Le professeur Richard Curry, co-superviseur à l’Université de Manchester, souligne que le silicium ultra-pur permet la construction de dispositifs à qubits haute performance, un composant essentiel pour ouvrir la voie à des ordinateurs quantiques évolutifs. Il qualifie cette avancée de «brique» cruciale pour construire un ordinateur quantique à base de silicium, une étape déterminante vers une technologie potentiellement transformatrice pour l’humanité.
Le silicium, matériau clé pour les ordinateurs quantiques
Ravi Acharya, auteur principal de l’étude et boursier Cookson conjoint des universités de Manchester et de Melbourne, souligne que l’un des grands avantages de l’informatique quantique à base de puces de silicium est qu’elle utilise les mêmes techniques essentielles que celles employées pour fabriquer les puces des ordinateurs actuels. Les puces électroniques des ordinateurs de tous les jours contiennent des milliards de transistors, qui peuvent également être utilisés pour créer des qubits pour les dispositifs quantiques à base de silicium.
Le silicium, fabriqué à partir de sable de plage, est le matériau clé de l’industrie des technologies de l’information actuelle en raison de son abondance et de sa polyvalence en tant que semi-conducteur. Bien que le silicium naturel soit principalement composé de l’isotope souhaité, le silicium-28, il contient également environ 4,5 % de silicium-29. Ce dernier possède un neutron supplémentaire dans le noyau de chaque atome, agissant comme un minuscule aimant perturbateur qui détruit la cohérence quantique et crée des erreurs de calcul.

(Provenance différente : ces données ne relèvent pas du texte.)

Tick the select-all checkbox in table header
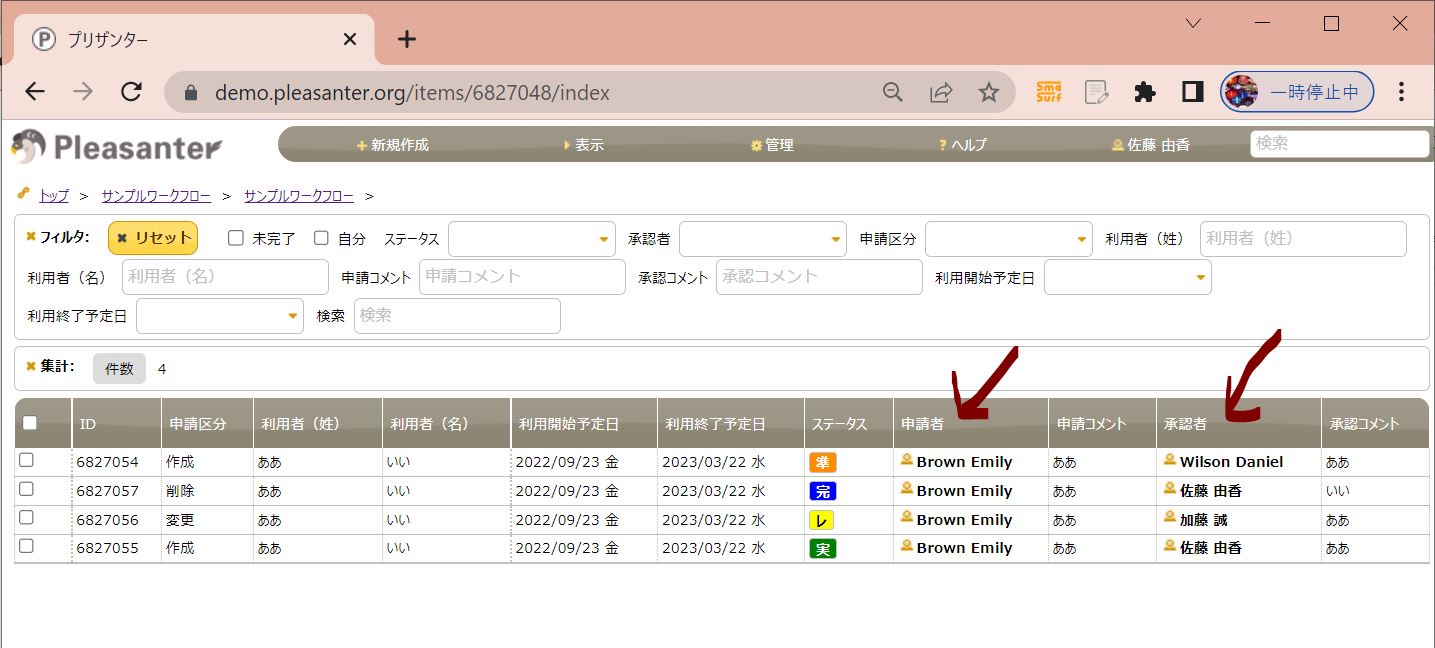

Vers des ordinateurs quantiques fiables et puissants
Les chercheurs ont dirigé un faisceau focalisé et à grande vitesse de silicium-28 pur sur une puce de silicium, de sorte que les atomes de silicium-28 remplacent progressivement les atomes de silicium-29 dans la puce, réduisant ainsi la proportion de silicium-29 de 4,5 % à deux parties par million (0,0002 %). Pour purifier le silicium à ce niveau, ils ont utilisé une machine standard, un implanteur d’ions, que l’on trouve dans n’importe quel laboratoire de fabrication de semi-conducteurs, réglée sur une configuration spécifique qu’ils ont conçue.
Dans des recherches publiées précédemment avec le Centre d’excellence ARC pour la technologie de calcul et de communication quantiques, l’Université de Melbourne a établi – et détient toujours – le record mondial de cohérence d’un qubit unique de 30 secondes en utilisant du silicium moins purifié. 30 secondes est un temps amplement suffisant pour effectuer des calculs quantiques complexes et sans erreur.

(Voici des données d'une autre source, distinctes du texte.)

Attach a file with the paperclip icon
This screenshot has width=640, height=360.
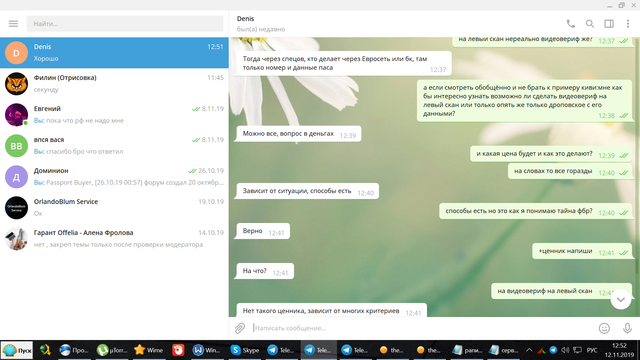coord(240,328)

Selon le professeur Jamieson, les plus grands ordinateurs quantiques existants comptent plus de 1000 qubits, mais des erreurs se produisent en quelques millisecondes en raison de la perte de cohérence. Maintenant que les chercheurs peuvent produire du silicium-28 extrêmement pur, leur prochaine étape sera de démontrer qu’ils peuvent maintenir la cohérence quantique pour de nombreux qubits simultanément. Un ordinateur quantique fiable avec seulement 30 qubits dépasserait la puissance des superordinateurs actuels pour certaines applications.

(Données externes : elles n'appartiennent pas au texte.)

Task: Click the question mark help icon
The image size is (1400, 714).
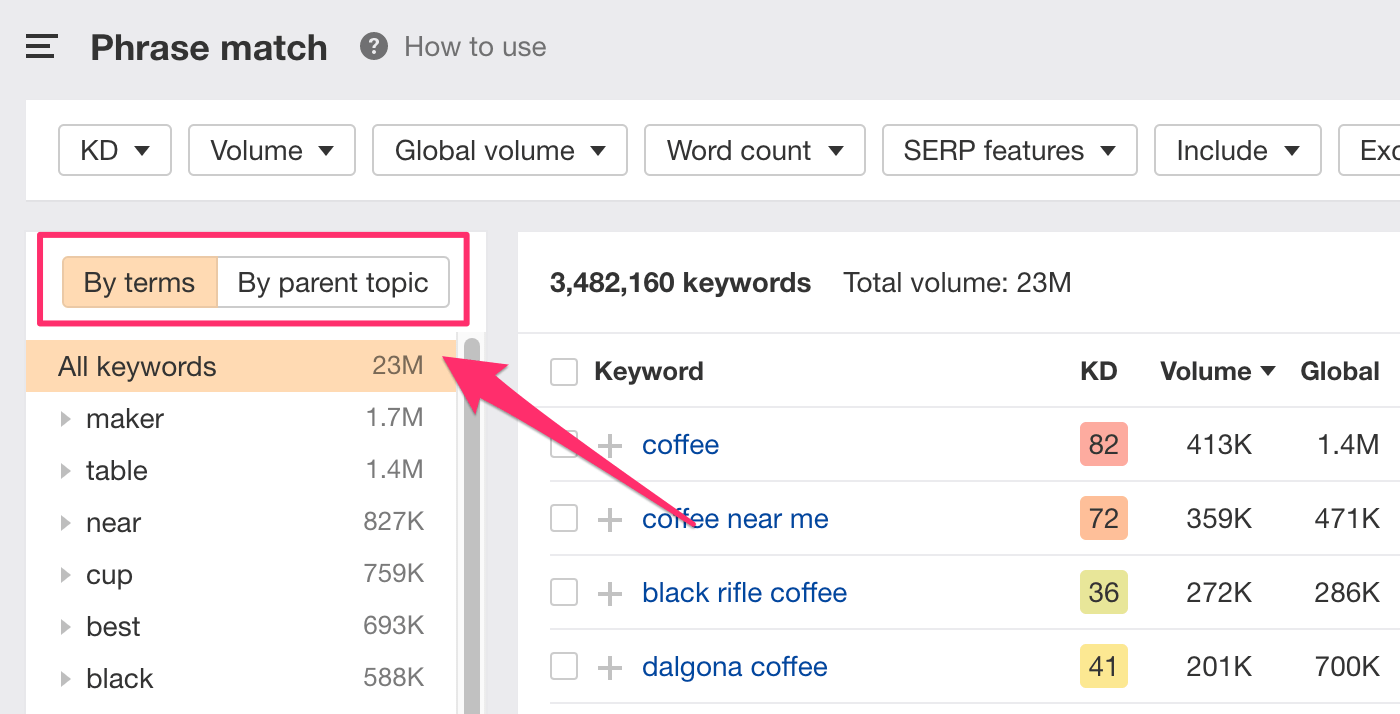Action: click(x=374, y=46)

Cette dernière étude a été soutenue par des subventions de recherche des gouvernements australien et britannique. La collaboration du professeur Jamieson avec l’Université de Manchester est soutenue par une bourse de visiteur Wolfson de la Royal Society.
Selon un rapport de 2020 du CSIRO australien, l’informatique quantique en Australie a le potentiel de créer 10 000 emplois et 2,5 milliards de dollars de revenus annuels d’ici 2040. «Nos recherches nous rapprochent considérablement de la réalisation de ce potentiel», conclut le professeur Jamieson.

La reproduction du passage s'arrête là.